- _GIVEN TEXT_:
* * *
Back in June, Prince William “launched” Homewards, a program William claimed would be the first step in “ending homelessness.” In actuality, Homewards was actually a small, localized and underfunded pilot program which aimed to simply help a small number of homeless people find more permanent living situations. The whole program had financing of… £3 million. Experts blasted Homewards and the whole thing flopped as soon as it launched. Personally, I still believe the issue was branding and PR – William centered himself in the project and he made all of these wild claims about how Homewards was going to be this huge game-changer when really, he should have just said “this issue is incredibly complicated and we’re financing this pilot program to see if this strategy will have short-term or long-term benefits.”
I thought of the Homewards flop this week when I read William’s on-the-record comments to the royal reporters who traveled with him to Singapore. Instead of actually getting to the meat of whatever he’s involved in – Earthshot, Homewards, what have you – he makes these grand pronouncements because he’s not actually interested in finding solutions on the ground. He wants to be seen as a visionary bringing social change, but the problem is that he’s a lazy dumbass who doesn’t have the patience to build something that lasts. Again, here are some quotes from William, from the Telegraph’s coverage.
* * *
(Data records)
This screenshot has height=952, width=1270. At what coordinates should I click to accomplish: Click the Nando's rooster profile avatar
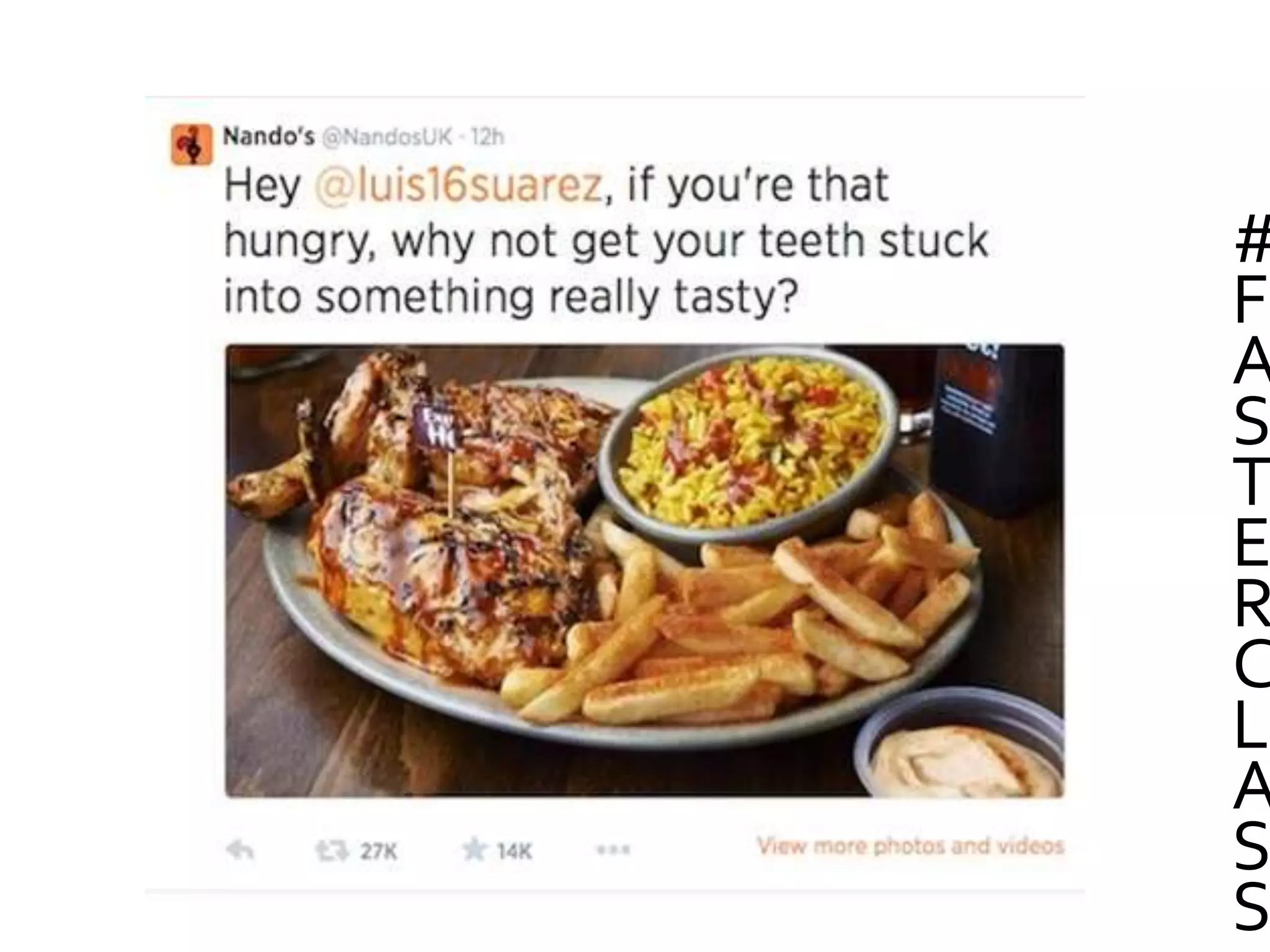pos(192,144)
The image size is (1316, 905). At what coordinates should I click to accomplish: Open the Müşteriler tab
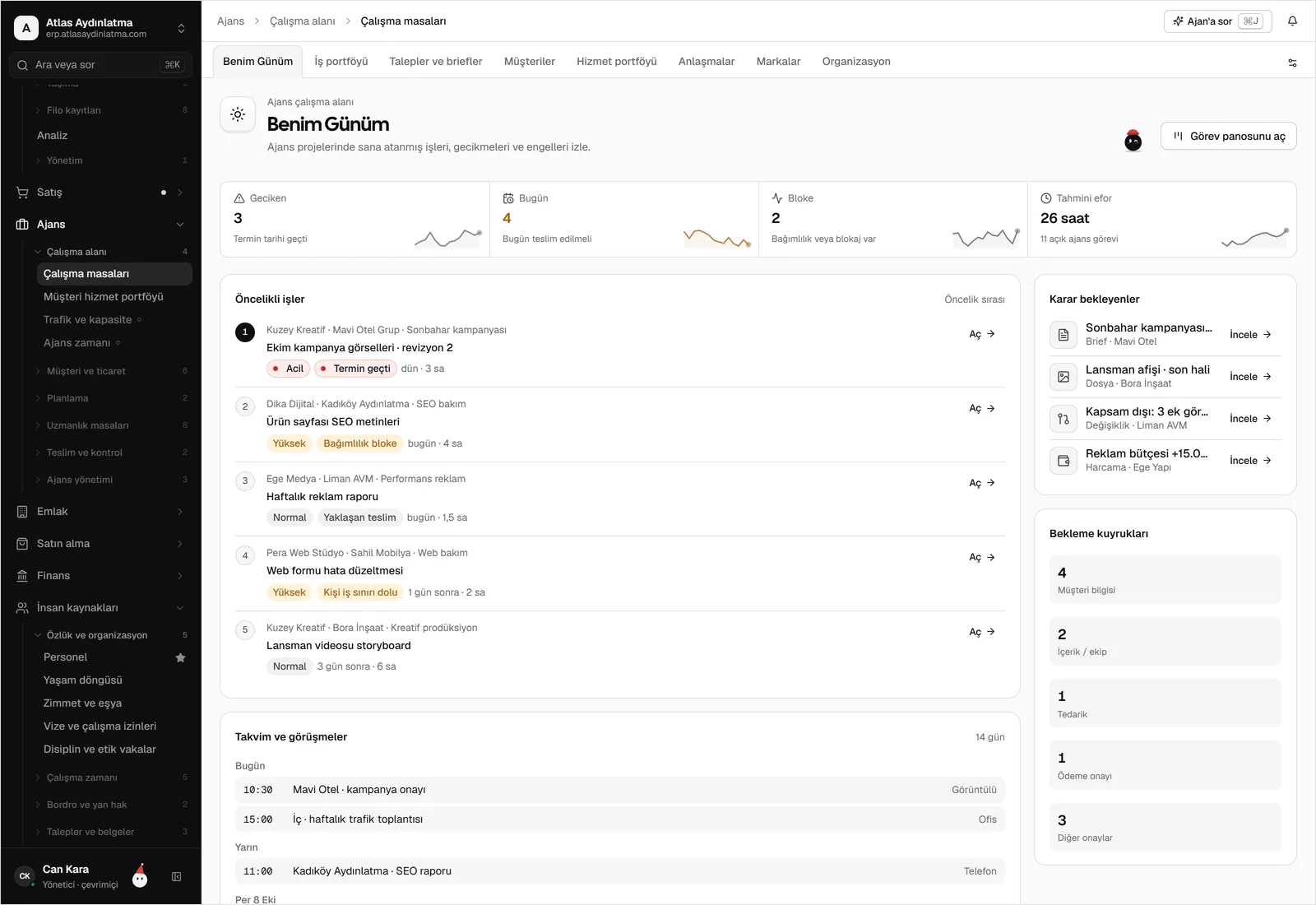530,62
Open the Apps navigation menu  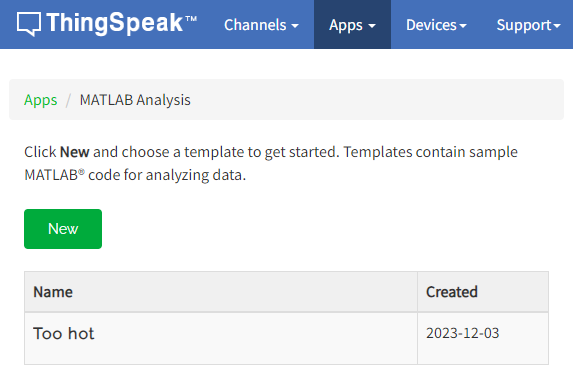tap(352, 24)

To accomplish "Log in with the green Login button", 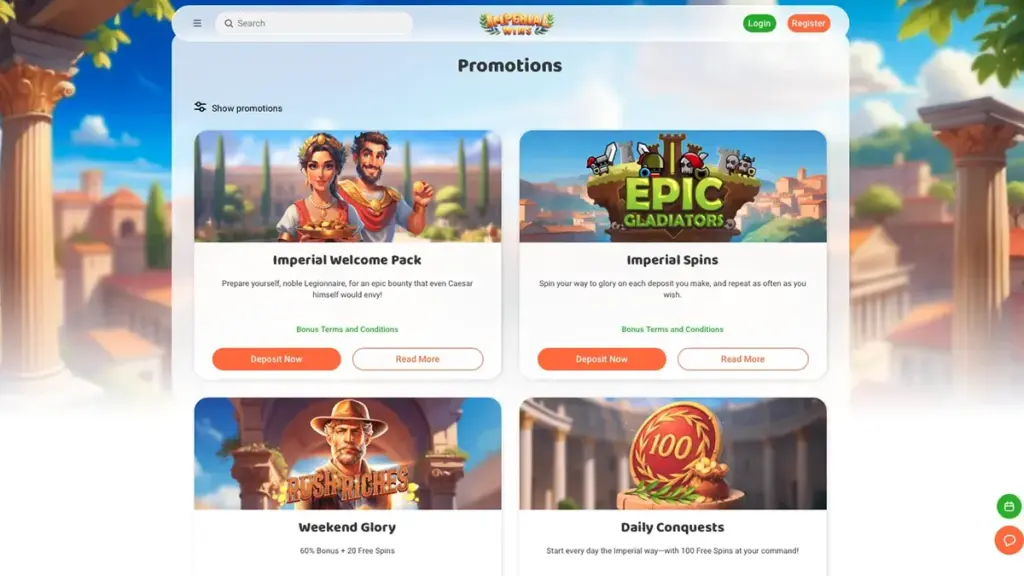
* * *
- _EXERCISE 1_: Report each line of the entries that contains the string "should".
- _EXERCISE 2_: Continue the commentary on Prince William and Homewards from the point where it stops.

- _FINAL RESULT 1_:
This screenshot has height=952, width=1270. At what coordinates should I click to accomplish: Click the Nando's rooster profile avatar
The image size is (1316, 905). At what coordinates should I click to accomplish: Open the Müşteriler tab

- _FINAL RESULT 2_:
Speaking about the achievements he has made in the year since he became Prince of Wales, he said: “I care about so many things and previously the family have been very much spotlighting brilliantly and going round and highlighting lots – I want to go a step further. I want to actually bring change and I want to bring people to the table who can do the change if I can’t do it.”
“I think the thing that ties it all together for me is about social leadership,” he said, adding: “That’s what I’m trying to find my way in.”
The late Queen and Prince Philip held over a thousand charity Patronages between them, raising awareness and money through their involvement and support of many causes. Meanwhile, the Prince of Wales – who holds far fewer patronages than his father – has stated his preference for focusing on creating impact and legacy through more specific social campaigns for his tenure, such as ending homelessness.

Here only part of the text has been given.